** Opening Data provided block **

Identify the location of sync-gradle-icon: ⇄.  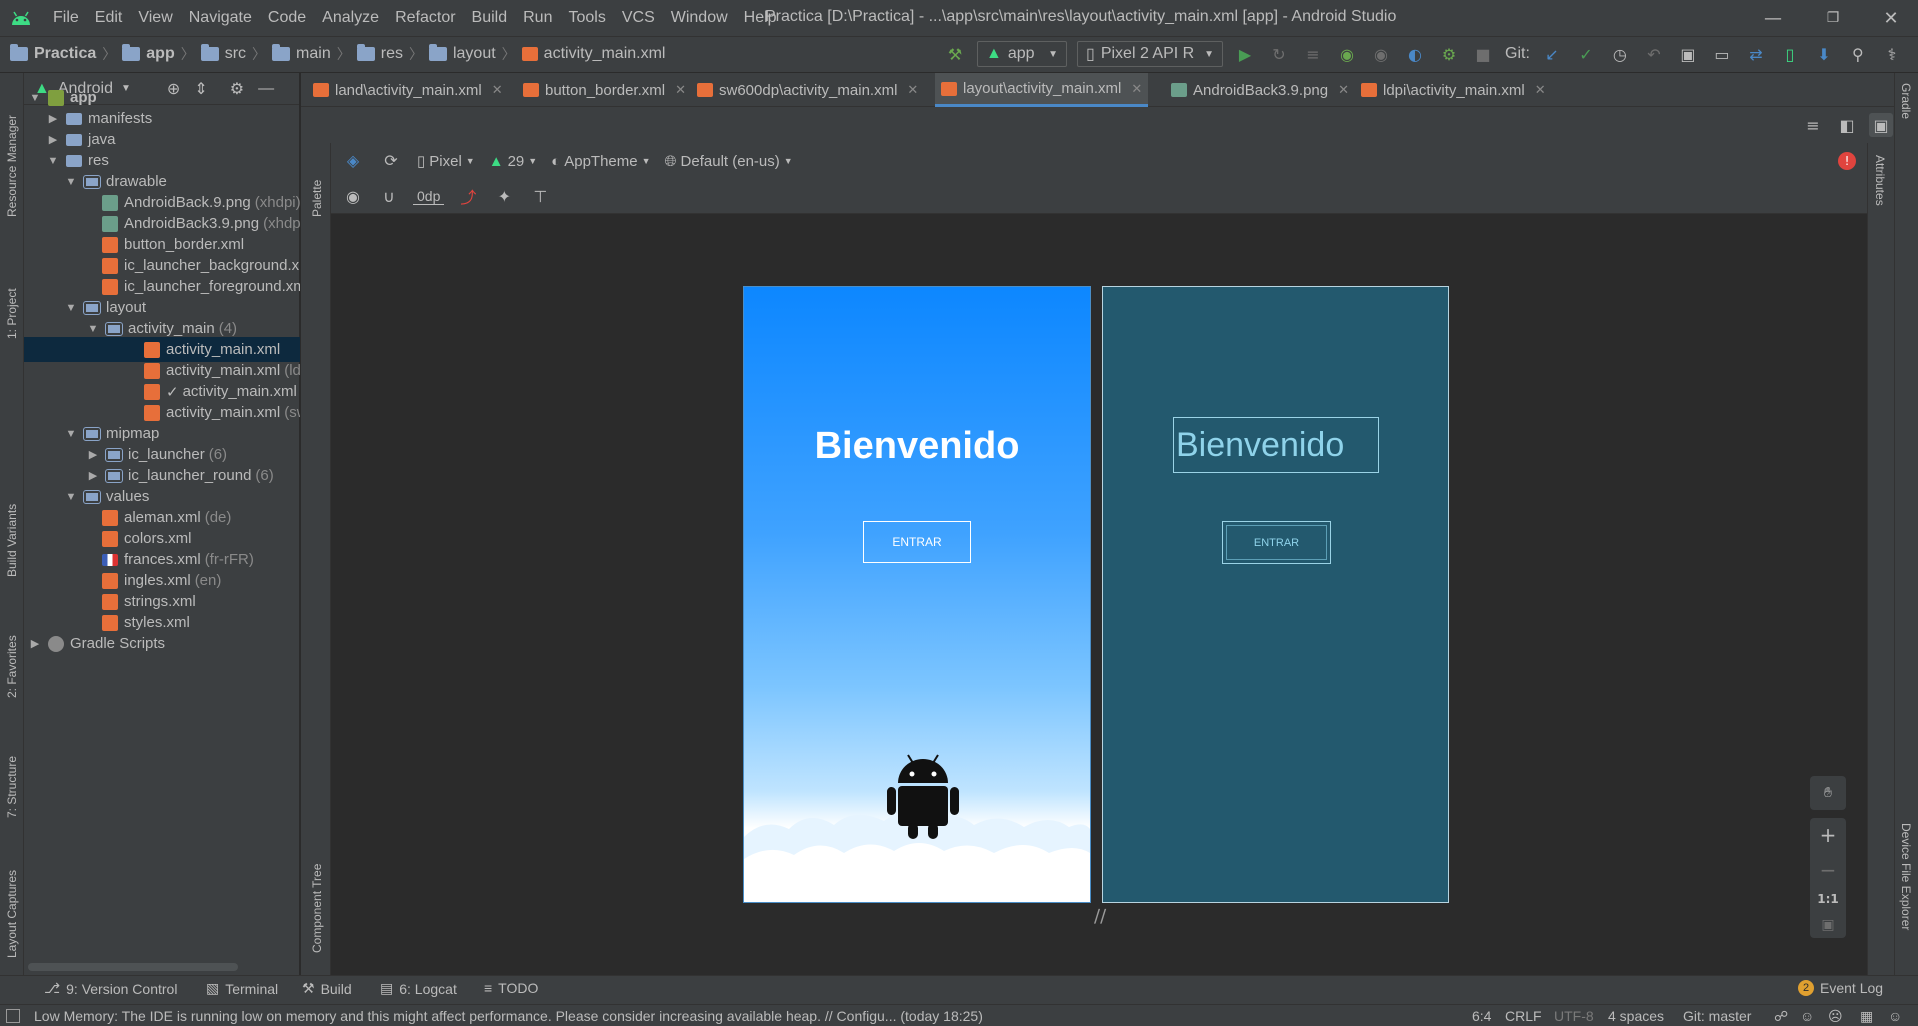
(1756, 54).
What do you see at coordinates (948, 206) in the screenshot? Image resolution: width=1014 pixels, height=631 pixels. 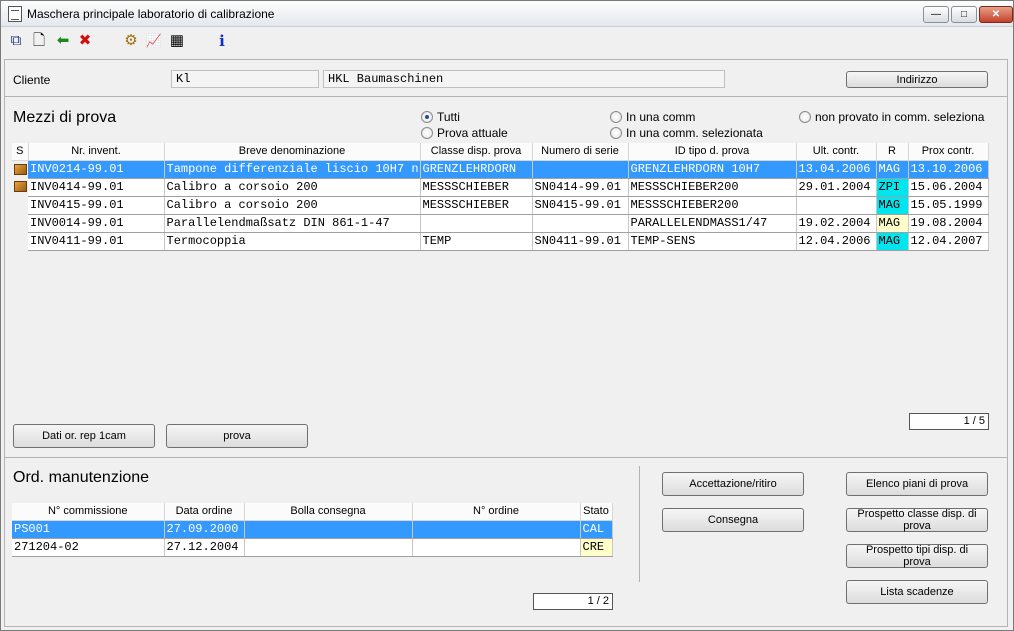 I see `table-cell: 15.05.1999` at bounding box center [948, 206].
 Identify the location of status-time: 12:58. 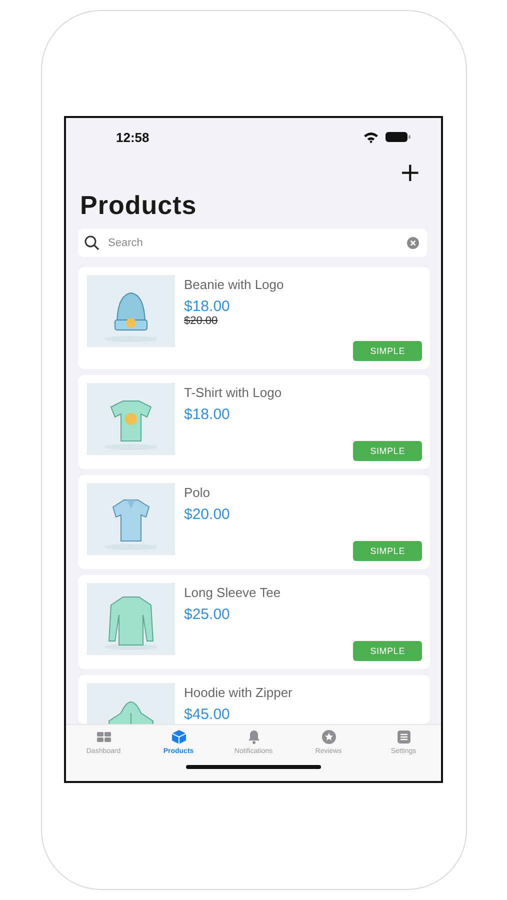
(133, 137).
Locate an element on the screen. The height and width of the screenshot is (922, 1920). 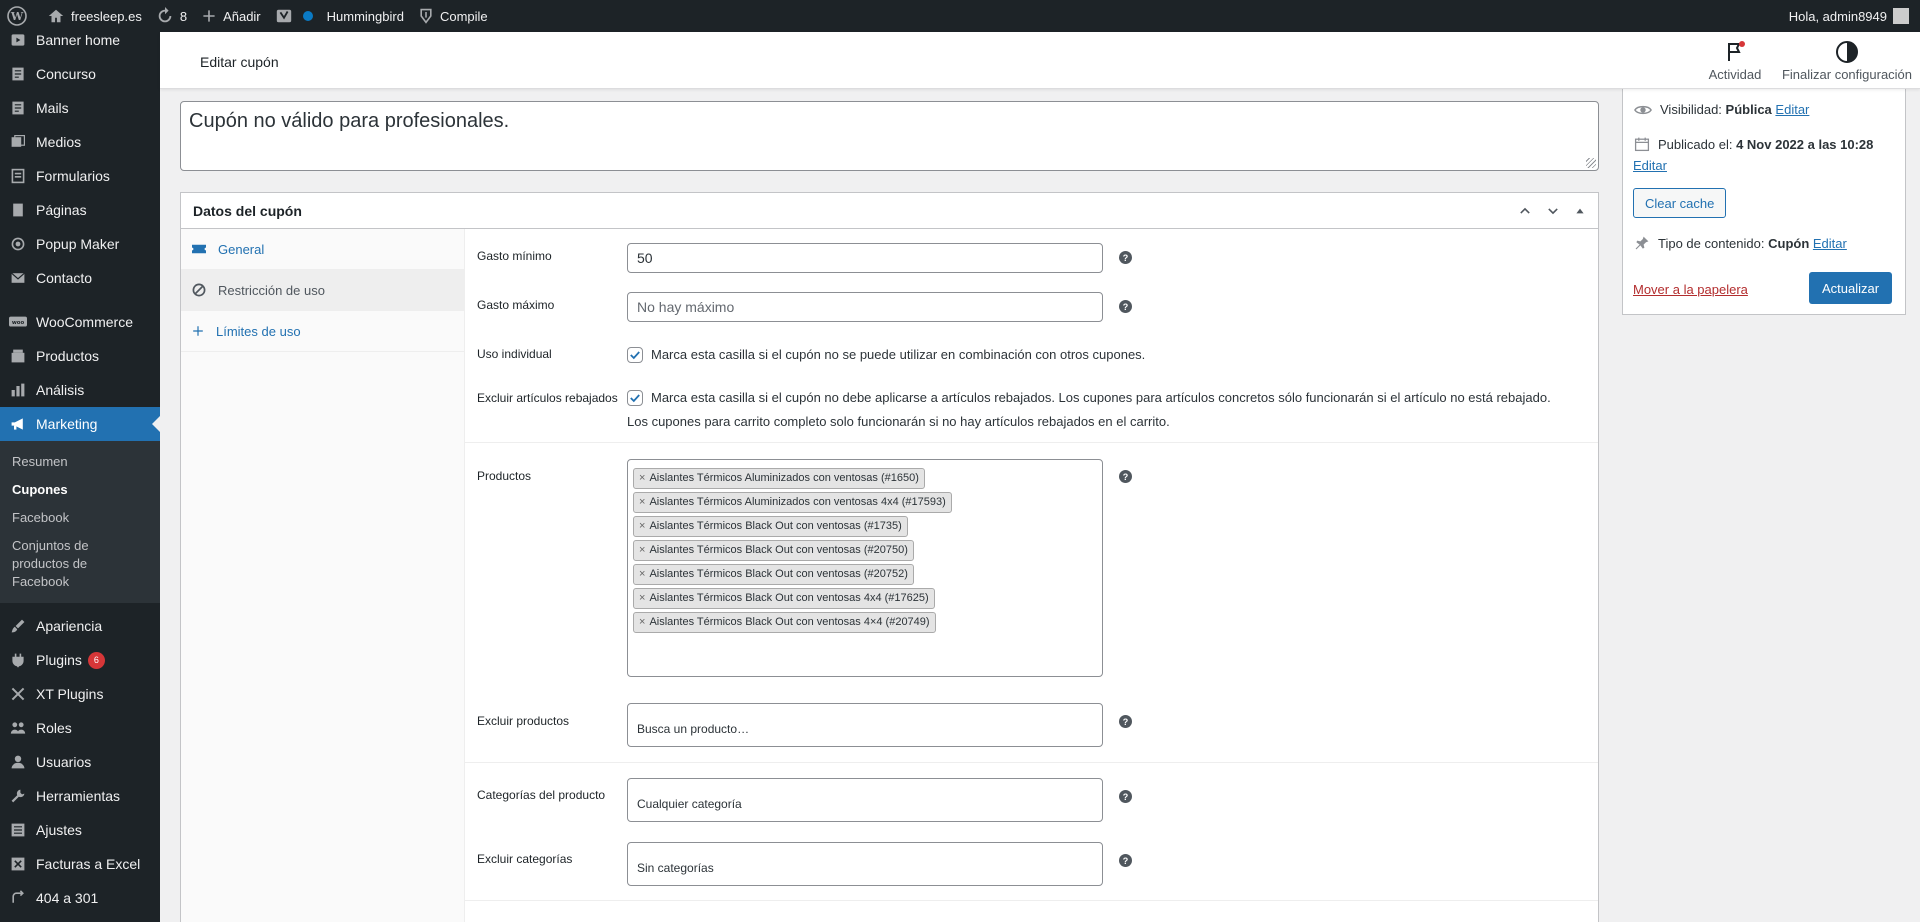
flag-icon is located at coordinates (1736, 51).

** Closing Data provided block **

● Work request:
Copy out the part of the rows above that begins with the line containing "Locate an element" and runs through the last row, including both ends, with the pictures left out.

● Solution to this problem:
Locate an element on the screen. The height and width of the screenshot is (922, 1920). 
flag-icon is located at coordinates (1736, 51).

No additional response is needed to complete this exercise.